Le due forme di comunicazione hanno un aspetto importante in comune: la riservatezza. Se qualcuno, non autorizzato, apre le nostre lettere, sbircia nella nostra casella di posta, ci secchiamo, e non poco.

Però… la stessa mail può essere mandata a due, tre, trenta… destinatari. Senza fatica, senza spesa. In un click. Ci sono tanti programmini gratuiti per creare una vera newsletter. Siamo passati quasi senza accorgercene ad una comunicazione di tipo broadcasting. È un po’ più complicato, ma sempre alla portata di chiunque, creare una mailing-list. Ciò che ognuno dei corrispondenti scrive, viene letto automaticamente da tutti gli iscritti. È una cosa che con la posta normale non si potrebbe fare – neanche usando un pacco così di francobolli. Siamo passati all’agorà. Tutti parlano con tutti, tutti leggono ad alta voce sulla pubblica piazza le lettere che hanno ricevute e spedite. Questo non ha più niente a che vedere con la vecchia lettera, il francobollo, l’indirizzo svolazzante…

Internet è stata inventata per questo, non per altro. Tutti sono in contatto con tutti. È così che funziona.


Riassumendo:

  1. Stampa: comunicazione unidirezionale, pubblica, da uno (pochi) a molti.
  2. Posta: comunicazione bidirezionale, riservata, da uno a uno.
  3. Internet: comunicazione, tendenzialmente pubblica, da tutti a tutti.

La comunicazione informatica può essere inclusa nei due sistemi precedenti, a patto però di limitarne enormemente le potenzialità.

Le regole fissate nell’800 per le forme 1 e 2 non si adattano alla comunicazione di tipo 3. Sarebbe come costruire il Codice della Strada partendo da norme emanate al tempo in cui si trasportavano le merci su carovane di muli attraverso i valichi transalpini.

Le potenzialità tecniche prima o poi abbattono le normative irrazionali. Con l’invenzione dell’automobile, abbiamo un sistema di trasporto molto più veloce di un mulo. Certo, è necessario imporre, per esempio, un limite di velocità. Ma deve essere un limite coerente con le caratteristiche tecniche del mezzo che vogliamo regolamentare.

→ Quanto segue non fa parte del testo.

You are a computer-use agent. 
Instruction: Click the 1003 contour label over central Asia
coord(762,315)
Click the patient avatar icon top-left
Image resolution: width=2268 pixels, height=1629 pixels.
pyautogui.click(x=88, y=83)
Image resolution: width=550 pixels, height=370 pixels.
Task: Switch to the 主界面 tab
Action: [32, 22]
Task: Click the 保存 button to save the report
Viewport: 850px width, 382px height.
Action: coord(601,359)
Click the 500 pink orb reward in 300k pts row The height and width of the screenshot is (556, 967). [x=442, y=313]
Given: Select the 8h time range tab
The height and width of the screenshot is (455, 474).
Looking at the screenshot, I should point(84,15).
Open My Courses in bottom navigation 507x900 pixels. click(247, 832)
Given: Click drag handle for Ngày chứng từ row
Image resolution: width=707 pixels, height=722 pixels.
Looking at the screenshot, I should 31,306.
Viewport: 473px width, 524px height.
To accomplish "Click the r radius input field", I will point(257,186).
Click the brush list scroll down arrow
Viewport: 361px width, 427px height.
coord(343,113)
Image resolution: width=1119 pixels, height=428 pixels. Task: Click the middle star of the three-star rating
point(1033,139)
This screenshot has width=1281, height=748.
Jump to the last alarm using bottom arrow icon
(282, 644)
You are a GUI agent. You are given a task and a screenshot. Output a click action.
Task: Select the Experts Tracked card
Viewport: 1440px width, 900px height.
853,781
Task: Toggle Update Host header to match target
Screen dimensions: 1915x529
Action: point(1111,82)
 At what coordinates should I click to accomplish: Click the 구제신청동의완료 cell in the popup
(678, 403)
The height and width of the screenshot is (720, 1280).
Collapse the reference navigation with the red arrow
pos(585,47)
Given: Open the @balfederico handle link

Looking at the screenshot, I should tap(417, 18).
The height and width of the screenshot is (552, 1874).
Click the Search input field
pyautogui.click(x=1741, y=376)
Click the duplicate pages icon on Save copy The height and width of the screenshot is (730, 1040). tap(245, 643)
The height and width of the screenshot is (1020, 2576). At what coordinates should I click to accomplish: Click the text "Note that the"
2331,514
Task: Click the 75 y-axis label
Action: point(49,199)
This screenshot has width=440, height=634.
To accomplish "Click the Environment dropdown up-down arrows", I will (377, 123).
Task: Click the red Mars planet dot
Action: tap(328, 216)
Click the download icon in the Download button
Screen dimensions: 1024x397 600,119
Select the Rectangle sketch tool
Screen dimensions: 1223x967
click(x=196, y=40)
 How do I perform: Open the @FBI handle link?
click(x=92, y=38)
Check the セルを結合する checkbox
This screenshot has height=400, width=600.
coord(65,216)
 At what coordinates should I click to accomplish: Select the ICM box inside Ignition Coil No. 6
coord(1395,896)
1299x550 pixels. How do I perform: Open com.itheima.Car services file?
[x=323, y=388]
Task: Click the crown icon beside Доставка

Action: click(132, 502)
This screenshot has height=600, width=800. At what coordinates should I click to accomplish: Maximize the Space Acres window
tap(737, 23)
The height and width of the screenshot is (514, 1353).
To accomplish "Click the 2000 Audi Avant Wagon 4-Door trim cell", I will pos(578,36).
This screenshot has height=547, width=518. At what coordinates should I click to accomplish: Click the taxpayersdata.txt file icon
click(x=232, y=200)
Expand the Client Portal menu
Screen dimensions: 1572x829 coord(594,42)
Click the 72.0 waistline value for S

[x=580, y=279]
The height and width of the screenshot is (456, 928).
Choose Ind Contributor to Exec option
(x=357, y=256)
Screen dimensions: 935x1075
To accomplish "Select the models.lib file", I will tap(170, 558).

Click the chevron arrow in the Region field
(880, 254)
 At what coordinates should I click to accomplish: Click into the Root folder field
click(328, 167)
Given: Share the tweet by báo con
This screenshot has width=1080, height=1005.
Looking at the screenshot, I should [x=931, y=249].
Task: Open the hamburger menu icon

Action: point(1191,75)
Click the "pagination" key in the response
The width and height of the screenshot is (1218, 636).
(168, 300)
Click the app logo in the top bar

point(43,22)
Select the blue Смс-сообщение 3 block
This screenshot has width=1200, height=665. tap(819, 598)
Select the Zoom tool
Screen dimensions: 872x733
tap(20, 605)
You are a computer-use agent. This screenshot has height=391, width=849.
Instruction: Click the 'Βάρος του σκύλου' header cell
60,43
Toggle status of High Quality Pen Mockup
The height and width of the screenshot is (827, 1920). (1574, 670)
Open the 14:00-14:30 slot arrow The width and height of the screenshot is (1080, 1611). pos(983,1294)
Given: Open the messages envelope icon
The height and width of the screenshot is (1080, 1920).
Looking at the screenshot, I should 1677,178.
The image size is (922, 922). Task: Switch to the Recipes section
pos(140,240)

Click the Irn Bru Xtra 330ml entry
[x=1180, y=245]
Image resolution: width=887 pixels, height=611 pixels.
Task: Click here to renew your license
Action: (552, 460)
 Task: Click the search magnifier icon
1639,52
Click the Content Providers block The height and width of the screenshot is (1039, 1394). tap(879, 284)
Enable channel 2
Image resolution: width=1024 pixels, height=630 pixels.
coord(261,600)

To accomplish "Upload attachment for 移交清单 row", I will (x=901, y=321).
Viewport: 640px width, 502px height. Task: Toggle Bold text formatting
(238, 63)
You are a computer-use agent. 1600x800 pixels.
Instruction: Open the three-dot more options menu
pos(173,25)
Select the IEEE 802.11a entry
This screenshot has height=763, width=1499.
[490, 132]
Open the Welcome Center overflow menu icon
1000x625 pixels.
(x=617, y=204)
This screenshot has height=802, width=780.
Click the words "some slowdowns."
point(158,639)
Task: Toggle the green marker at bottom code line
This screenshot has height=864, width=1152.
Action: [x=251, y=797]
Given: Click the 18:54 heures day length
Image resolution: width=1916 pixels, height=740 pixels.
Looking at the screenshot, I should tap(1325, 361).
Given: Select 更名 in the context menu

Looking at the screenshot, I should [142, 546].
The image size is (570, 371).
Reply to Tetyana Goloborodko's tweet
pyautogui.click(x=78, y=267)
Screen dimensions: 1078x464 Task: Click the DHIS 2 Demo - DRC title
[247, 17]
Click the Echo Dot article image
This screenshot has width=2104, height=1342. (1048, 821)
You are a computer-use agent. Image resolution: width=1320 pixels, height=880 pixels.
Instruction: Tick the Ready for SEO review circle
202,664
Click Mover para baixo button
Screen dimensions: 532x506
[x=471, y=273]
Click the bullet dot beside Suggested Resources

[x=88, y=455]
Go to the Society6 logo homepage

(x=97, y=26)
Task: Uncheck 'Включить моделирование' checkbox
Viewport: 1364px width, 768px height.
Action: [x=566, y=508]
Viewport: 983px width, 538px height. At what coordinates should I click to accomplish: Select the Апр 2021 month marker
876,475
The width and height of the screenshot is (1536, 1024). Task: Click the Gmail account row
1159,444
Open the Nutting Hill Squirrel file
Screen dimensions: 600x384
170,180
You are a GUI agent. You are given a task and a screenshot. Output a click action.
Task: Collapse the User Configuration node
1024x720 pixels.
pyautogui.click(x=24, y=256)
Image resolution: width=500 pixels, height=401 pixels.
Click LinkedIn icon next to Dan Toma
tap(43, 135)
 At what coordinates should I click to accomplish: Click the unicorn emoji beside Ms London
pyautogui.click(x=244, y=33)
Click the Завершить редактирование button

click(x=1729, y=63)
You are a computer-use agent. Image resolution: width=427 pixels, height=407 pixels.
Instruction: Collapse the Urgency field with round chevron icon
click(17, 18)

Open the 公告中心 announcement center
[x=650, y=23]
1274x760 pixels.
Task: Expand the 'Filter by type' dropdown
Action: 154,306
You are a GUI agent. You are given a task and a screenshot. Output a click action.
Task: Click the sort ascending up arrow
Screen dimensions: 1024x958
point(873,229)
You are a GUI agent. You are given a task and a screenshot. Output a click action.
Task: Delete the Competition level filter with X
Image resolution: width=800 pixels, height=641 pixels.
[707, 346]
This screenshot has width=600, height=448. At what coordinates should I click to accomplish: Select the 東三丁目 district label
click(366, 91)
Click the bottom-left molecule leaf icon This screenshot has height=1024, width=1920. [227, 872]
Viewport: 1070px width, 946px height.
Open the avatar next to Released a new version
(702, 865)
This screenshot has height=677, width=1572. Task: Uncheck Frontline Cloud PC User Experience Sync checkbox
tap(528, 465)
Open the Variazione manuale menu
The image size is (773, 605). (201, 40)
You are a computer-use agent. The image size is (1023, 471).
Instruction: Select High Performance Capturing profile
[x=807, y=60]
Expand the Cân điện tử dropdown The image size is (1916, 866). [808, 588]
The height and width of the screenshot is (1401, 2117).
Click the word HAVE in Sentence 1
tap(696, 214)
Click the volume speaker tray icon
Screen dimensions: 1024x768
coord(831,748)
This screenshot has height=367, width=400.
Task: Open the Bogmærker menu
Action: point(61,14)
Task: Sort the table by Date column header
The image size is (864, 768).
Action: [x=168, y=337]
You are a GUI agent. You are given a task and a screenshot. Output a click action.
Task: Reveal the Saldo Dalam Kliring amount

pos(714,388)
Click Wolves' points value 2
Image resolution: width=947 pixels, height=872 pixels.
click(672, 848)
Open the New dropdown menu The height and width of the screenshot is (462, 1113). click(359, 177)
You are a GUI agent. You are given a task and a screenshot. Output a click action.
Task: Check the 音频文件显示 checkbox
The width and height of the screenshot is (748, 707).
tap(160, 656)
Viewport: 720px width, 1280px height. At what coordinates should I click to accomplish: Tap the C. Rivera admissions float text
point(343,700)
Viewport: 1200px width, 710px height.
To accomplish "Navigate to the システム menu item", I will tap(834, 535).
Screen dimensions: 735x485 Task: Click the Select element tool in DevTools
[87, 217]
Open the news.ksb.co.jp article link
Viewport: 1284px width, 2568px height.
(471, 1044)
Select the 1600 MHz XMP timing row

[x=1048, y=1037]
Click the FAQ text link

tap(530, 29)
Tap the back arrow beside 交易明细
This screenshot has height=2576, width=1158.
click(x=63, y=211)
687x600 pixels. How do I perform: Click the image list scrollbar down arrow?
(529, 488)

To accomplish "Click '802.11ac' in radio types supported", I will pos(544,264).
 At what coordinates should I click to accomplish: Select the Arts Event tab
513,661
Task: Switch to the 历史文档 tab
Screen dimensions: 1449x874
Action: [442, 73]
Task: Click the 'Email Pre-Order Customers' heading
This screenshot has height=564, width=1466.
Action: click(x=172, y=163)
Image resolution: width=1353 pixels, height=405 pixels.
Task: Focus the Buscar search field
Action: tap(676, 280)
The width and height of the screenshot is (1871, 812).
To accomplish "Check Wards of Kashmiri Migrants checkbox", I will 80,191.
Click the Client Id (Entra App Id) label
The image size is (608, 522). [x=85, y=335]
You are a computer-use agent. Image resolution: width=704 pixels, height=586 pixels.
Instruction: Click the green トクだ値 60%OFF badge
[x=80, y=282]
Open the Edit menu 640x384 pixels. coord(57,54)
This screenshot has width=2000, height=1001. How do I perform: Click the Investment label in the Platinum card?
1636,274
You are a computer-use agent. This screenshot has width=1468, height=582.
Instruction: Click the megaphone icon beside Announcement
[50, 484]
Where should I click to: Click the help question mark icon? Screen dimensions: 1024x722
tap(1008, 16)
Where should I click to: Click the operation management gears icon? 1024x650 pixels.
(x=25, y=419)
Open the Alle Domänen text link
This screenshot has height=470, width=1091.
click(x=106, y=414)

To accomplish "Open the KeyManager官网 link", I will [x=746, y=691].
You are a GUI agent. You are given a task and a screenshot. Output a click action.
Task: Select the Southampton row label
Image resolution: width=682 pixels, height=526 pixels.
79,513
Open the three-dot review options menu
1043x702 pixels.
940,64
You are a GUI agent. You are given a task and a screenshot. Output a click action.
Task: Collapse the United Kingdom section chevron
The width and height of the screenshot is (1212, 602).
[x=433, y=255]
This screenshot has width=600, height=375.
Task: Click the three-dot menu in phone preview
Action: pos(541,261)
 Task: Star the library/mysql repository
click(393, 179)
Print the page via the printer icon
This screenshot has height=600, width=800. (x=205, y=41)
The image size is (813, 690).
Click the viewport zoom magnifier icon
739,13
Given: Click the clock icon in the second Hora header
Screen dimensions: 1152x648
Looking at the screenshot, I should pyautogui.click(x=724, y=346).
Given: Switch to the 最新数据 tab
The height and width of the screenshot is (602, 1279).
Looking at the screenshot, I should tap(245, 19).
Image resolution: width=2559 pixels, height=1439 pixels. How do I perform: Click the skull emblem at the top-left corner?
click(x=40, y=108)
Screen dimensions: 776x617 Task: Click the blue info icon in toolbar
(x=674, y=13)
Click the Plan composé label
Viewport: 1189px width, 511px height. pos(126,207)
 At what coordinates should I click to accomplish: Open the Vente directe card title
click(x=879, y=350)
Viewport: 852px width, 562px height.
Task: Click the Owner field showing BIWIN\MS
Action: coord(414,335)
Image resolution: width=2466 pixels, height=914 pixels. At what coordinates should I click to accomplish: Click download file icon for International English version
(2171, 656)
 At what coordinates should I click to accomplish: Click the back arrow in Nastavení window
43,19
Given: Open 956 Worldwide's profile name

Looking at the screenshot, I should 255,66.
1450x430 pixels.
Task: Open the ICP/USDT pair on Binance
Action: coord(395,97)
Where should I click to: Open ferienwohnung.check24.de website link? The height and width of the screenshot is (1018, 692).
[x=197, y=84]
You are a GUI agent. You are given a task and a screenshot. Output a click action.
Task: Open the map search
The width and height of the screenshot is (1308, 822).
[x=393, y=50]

C’è una strada in mezzo alla campagna, un bel rettilineo di quattro corsie, pulito, con le righe bianche verniciate di fresco, senza ostacoli. Il limite è di 90kmh. Vabbe’, non pretendiamo che andiate proprio ai 90, magari si spinge un po’, ai 100, ai 110… Chi non l’ha fatto. Ma se tirate fino ai 220, 240, 260, siete proprio dei pazzi. 90 è un limite ragionevole.

Ecco, in quel rettilineo dove tutti vanno a 90 all’ora, o poco più, improvvisamente compare un cartello: LIMITE 20KMH. È una follia. Nove su dieci proseguono senza badarci. “C’era il limite? Ah sì? tu l’hai visto? E di quanto?” Uno su dieci si butta sul freno, inchioda, e si fa tamponare violentemente da quelli che vengono dietro. Un disastro.

È inutile dire: se tutti avessero rispettato il limite non sarebbe successo niente. Invece è successo. Le automobili esistono, e finché non avremo un sistema di trasporto migliore, ci teniamo quelle. Sono state fatte per viaggiare più velocemente di un mulo – anche di un mulo da corsa che va a 20kmh. Non le possiamo disinventare. Non possiamo trasformare il traffico in un’assurdità tecnica solo perché il sindaco di un piccolo comune ha le paranoie.